● **Input material**:
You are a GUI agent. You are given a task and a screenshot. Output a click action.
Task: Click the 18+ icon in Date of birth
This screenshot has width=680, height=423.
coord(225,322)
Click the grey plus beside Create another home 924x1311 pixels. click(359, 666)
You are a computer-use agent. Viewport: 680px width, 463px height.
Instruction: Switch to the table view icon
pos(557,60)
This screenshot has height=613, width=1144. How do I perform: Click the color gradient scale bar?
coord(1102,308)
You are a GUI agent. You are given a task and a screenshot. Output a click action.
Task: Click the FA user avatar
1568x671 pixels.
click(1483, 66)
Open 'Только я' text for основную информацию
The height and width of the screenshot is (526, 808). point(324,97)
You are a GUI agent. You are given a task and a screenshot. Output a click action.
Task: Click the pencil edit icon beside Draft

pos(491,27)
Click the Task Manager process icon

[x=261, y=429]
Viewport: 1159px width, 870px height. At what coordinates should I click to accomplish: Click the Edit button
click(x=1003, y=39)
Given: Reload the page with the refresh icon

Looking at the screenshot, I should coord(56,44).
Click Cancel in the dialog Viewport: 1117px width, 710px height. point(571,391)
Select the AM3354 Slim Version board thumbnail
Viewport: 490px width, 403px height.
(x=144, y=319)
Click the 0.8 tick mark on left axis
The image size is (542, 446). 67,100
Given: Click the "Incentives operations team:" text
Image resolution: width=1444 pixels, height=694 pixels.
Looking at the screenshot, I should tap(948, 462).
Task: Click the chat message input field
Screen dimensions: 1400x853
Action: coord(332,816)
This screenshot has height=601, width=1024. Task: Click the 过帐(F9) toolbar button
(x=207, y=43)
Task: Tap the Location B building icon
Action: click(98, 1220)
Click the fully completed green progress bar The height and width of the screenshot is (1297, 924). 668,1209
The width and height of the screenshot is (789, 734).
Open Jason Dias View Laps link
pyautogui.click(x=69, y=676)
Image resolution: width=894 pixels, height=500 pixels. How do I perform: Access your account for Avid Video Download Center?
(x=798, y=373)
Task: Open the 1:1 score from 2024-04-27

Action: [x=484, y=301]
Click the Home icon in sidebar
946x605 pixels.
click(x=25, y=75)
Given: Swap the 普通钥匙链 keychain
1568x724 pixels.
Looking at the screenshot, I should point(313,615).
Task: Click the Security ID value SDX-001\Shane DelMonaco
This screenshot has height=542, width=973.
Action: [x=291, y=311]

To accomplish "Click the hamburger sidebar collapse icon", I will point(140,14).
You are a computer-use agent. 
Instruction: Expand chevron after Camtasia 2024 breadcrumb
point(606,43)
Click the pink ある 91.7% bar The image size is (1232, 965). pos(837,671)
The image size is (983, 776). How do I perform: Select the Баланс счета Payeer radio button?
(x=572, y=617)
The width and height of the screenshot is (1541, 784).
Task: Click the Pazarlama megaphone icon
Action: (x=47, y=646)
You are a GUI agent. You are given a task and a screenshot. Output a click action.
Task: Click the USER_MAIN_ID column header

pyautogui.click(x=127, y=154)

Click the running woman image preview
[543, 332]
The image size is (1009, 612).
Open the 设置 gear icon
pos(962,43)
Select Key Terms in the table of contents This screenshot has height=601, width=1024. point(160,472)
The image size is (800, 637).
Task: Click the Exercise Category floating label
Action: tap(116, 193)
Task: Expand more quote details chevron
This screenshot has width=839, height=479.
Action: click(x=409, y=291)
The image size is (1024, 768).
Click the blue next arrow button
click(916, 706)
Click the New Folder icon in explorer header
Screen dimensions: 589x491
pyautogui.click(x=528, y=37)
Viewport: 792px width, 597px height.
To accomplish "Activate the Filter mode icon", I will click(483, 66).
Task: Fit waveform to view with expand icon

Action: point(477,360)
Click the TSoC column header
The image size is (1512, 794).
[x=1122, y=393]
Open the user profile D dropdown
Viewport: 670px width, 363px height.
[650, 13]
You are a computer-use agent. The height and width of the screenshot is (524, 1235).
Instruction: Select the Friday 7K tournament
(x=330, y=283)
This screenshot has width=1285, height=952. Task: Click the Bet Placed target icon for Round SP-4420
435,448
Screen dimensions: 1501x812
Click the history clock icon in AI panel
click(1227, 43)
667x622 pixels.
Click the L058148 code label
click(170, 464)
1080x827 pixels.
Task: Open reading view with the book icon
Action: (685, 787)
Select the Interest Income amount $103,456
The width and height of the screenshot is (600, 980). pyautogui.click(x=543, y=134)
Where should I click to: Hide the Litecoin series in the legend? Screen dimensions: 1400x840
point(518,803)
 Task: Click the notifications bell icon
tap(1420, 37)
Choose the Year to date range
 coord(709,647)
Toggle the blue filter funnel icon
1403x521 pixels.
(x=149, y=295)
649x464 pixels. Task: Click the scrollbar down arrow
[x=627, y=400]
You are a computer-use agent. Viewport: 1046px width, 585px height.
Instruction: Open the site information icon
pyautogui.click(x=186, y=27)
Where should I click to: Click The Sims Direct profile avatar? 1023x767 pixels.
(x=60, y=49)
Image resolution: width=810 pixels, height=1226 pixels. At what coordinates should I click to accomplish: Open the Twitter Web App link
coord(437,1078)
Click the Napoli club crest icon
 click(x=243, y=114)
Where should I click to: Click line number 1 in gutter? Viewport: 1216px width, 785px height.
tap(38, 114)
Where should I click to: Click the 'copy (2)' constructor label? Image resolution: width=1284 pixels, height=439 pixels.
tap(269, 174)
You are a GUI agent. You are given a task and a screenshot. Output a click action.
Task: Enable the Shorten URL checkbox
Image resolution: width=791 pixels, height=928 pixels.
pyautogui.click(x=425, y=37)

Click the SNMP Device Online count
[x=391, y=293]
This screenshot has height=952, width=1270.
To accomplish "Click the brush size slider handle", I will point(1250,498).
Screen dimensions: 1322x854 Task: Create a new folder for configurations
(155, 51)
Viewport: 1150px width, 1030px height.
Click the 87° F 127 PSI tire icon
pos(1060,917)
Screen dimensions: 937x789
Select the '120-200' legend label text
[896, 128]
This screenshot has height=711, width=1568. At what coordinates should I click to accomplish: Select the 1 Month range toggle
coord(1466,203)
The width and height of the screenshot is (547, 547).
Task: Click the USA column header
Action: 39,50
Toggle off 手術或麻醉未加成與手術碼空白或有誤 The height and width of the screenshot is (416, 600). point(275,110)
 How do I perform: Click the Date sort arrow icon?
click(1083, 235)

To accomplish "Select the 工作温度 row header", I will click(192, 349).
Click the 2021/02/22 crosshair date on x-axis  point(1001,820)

● **Problem details**:
In the entries above, find each line that includes the string "computer" and copy it.

● **Written answer**:
You are a computer-use agent. Viewport: 680px width, 463px height.
You are a computer-use agent. 
You are a computer-use agent. The height and width of the screenshot is (524, 1235).
You are a computer-use agent. Viewport: 1046px width, 585px height.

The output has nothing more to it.